Appellants challenge the arbitrator’s denial of their motion for a continuance. The Federal Arbitration Act provides that a district court may set aside the determination of an arbitrator “[w]here the [arbitrator was] guilty of misconduct in refusing to postpone the hearing, upon sufficient cause shown.” 9 U.S.C. § 10(a)(3). We review the district court’s determination for abuse of discretion. DVC-JPW Investors v. Gershman, 5 F.3d 1172, 1174 (8th Cir. 1998). Courts will not intervene in an arbitrator’s decision not to postpone a hearing if any reasonable basis for it exists. Id. To constitute misconduct requiring vacation of an award, an error in the arbitrator’s determination “must be one that is not simply an error of law, but which so affects the rights of a party that it may be said that he was deprived of a fair hearing.” Grahams Serv. Inc. v. Teamsters Local 975, 700 F.2d 420, 422 (8th Cir. 1982) (quoting Newark Stereotypers’ Union No. 18 v. Newark Morning Ledger Co., 397 F.2d 594, 599 (3d Cir. 1968)); see also Tempo Shain Corp. v. Bertek, 120 F.3d 16, 20 (2d Cir. 1997 (misconduct must amount to denial of fundamental fairness of arbitration proceeding to justify vacating award). Although each party must be given the opportunity to present its arguments and evidence, an arbitrator is not guilty of misconduct merely because, in the face of a denial of a requested postponement, a party chooses to absent itself from a duly scheduled hearing. See Scott v. Prudential Sec., Inc., 141 F.3d 1007, 1016-17 (11th Cir. 1998).

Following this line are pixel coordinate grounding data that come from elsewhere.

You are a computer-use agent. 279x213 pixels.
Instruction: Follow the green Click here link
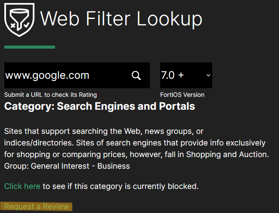tap(22, 186)
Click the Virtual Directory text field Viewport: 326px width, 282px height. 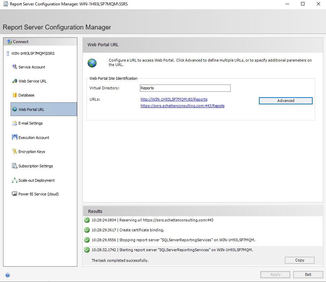pos(185,88)
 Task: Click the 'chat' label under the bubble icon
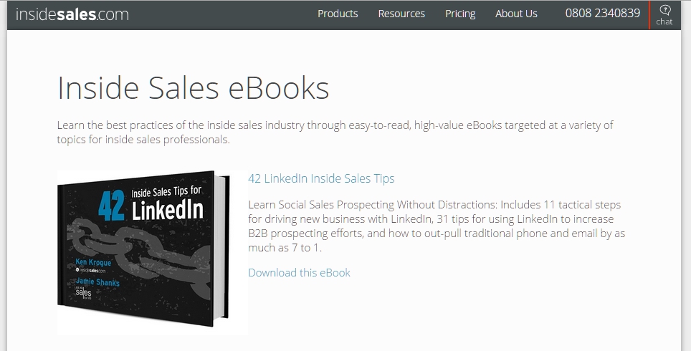point(664,21)

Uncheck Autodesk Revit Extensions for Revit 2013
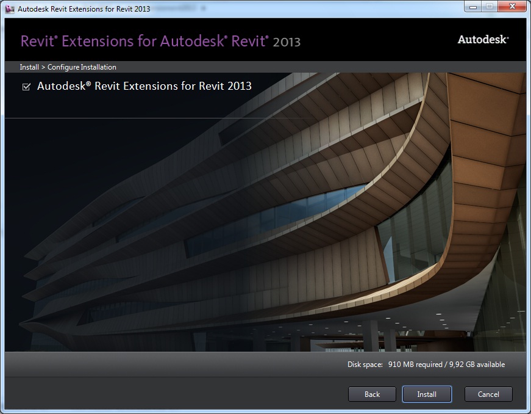pyautogui.click(x=26, y=87)
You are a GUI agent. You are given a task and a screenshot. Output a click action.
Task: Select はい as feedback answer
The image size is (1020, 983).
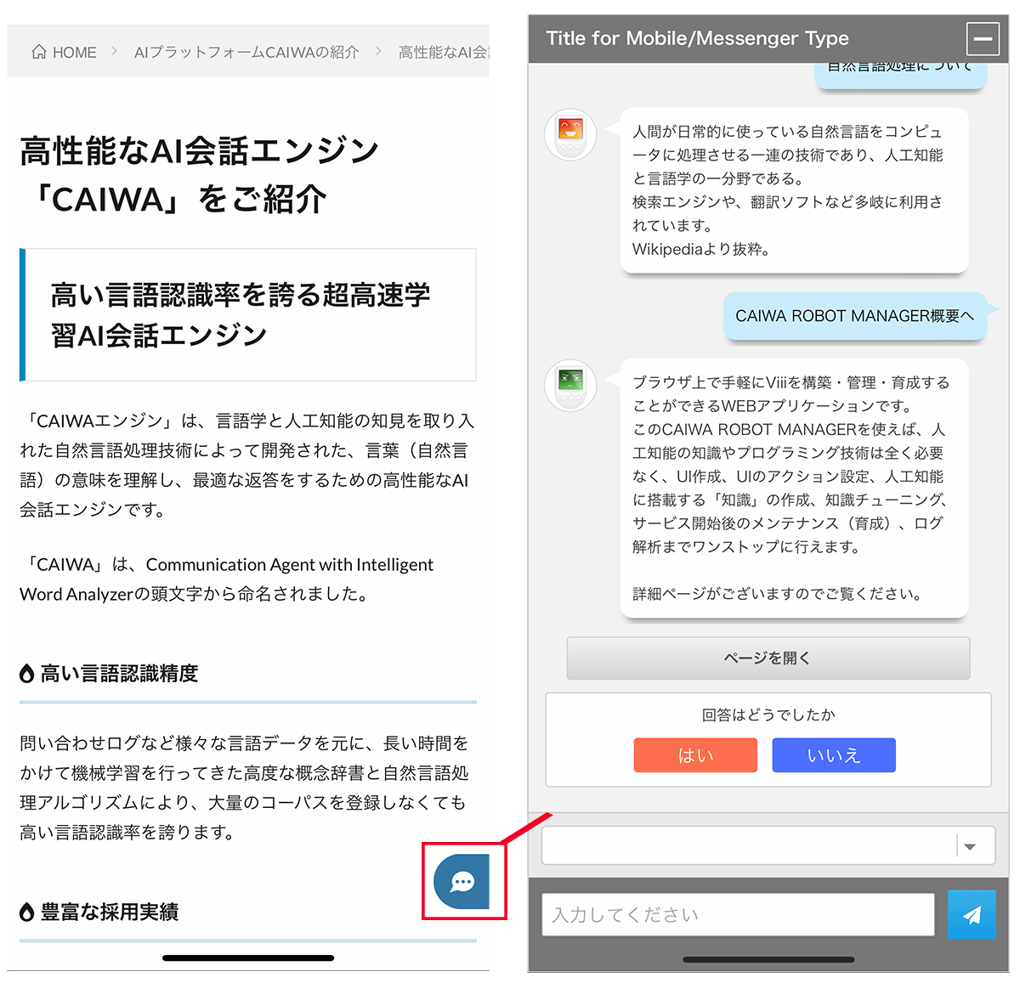695,755
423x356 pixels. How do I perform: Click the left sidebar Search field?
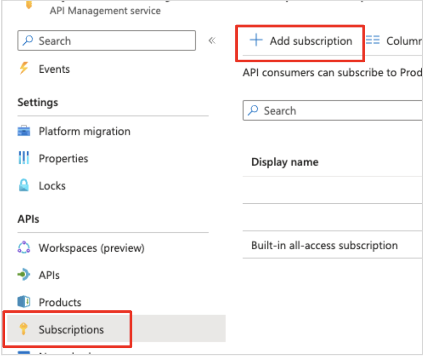point(113,41)
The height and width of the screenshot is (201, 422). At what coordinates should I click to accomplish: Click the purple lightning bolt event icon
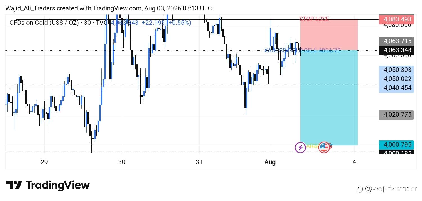click(300, 147)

We find nothing in the record before us to indicate that the arbitrator was guilty of misconduct in denying the motion for a continuance. The appellants have put forth no evidence of misconduct on the arbitrator’s part, and their failure to participate in the hearing was the result of their decision not to attend the proceeding.

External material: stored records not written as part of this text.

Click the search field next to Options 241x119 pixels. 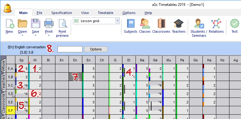[x=70, y=49]
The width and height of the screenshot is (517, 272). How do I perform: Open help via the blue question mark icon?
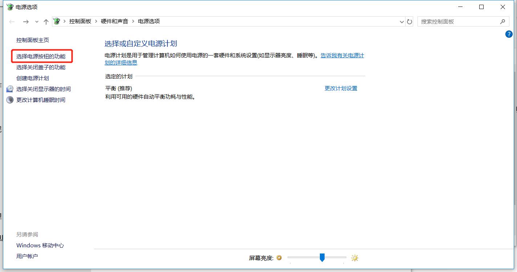tap(509, 34)
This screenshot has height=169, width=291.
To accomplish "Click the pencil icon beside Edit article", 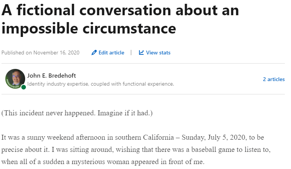I will 94,53.
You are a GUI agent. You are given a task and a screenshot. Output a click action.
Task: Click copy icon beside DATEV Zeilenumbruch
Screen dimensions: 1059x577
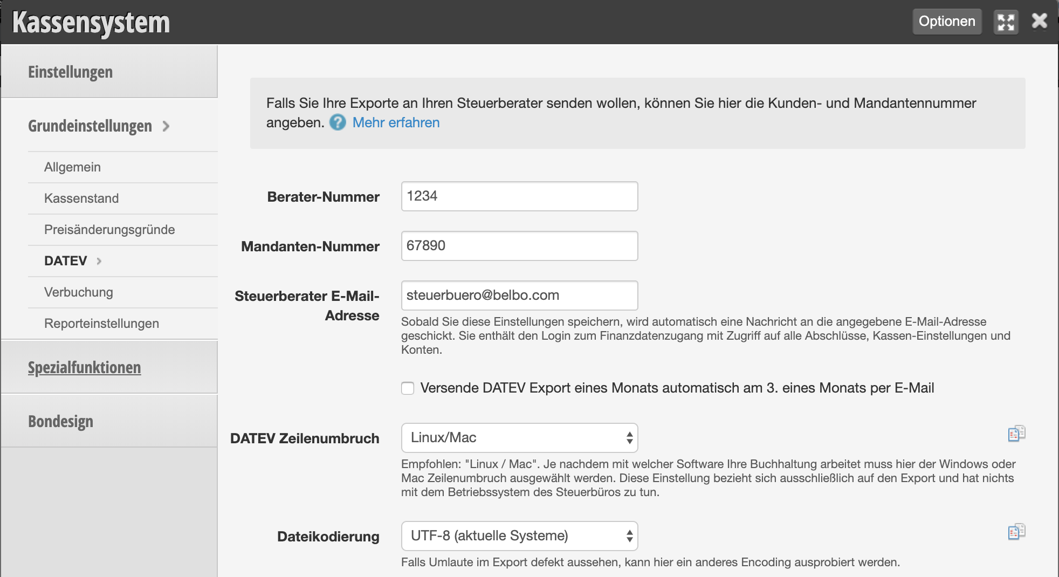coord(1016,434)
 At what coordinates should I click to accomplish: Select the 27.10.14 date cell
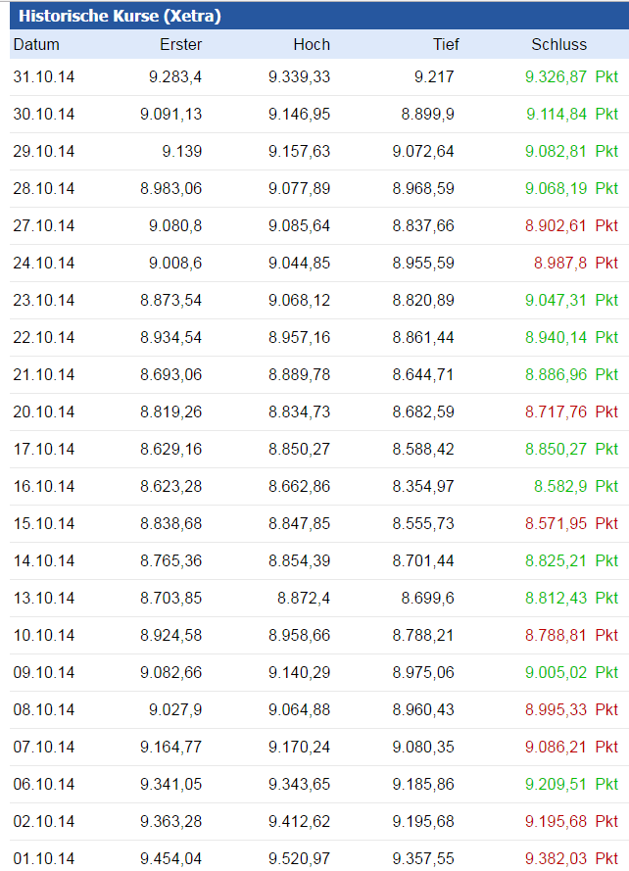(44, 225)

That the arbitrator did not give specific reasons for the denial does not evidence misconduct. As we noted above, an arbitrator is not required to elaborate on the reasoning supporting his decision. Stroh Container, 783 F.2d at 750. On the record before us, the arbitrator may have determined that postponement was inappropriate because the parties had expended considerable time, effort and money based on the hearing dates, because of the arbitrator’s own schedule, or because appellants’ counsel had made an insufficient showing that he was unable to attend any of the scheduled three-day hearing. Any or all of these explanations would provide a reasonable basis for the decision not to postpone. See Scott,141 F.3d at 1016. Accordingly, we find no abuse of discretion in the district court’s ruling that the arbitrator had not been guilty of misconduct in denying the motion for a continuance.

The order is affirmed. A true copy.

Attest:

CLERK, U.S. COURT OF APPEALS, EIGHTH CIRCUIT.

NOTES

[1] The Honorable Harry F. Barnes, United States District Judge for the Western District of Arkansas.

[2] There is some indication in the record that Thomas & Parker had difficulty maintaining its authorization to apply XYPEX.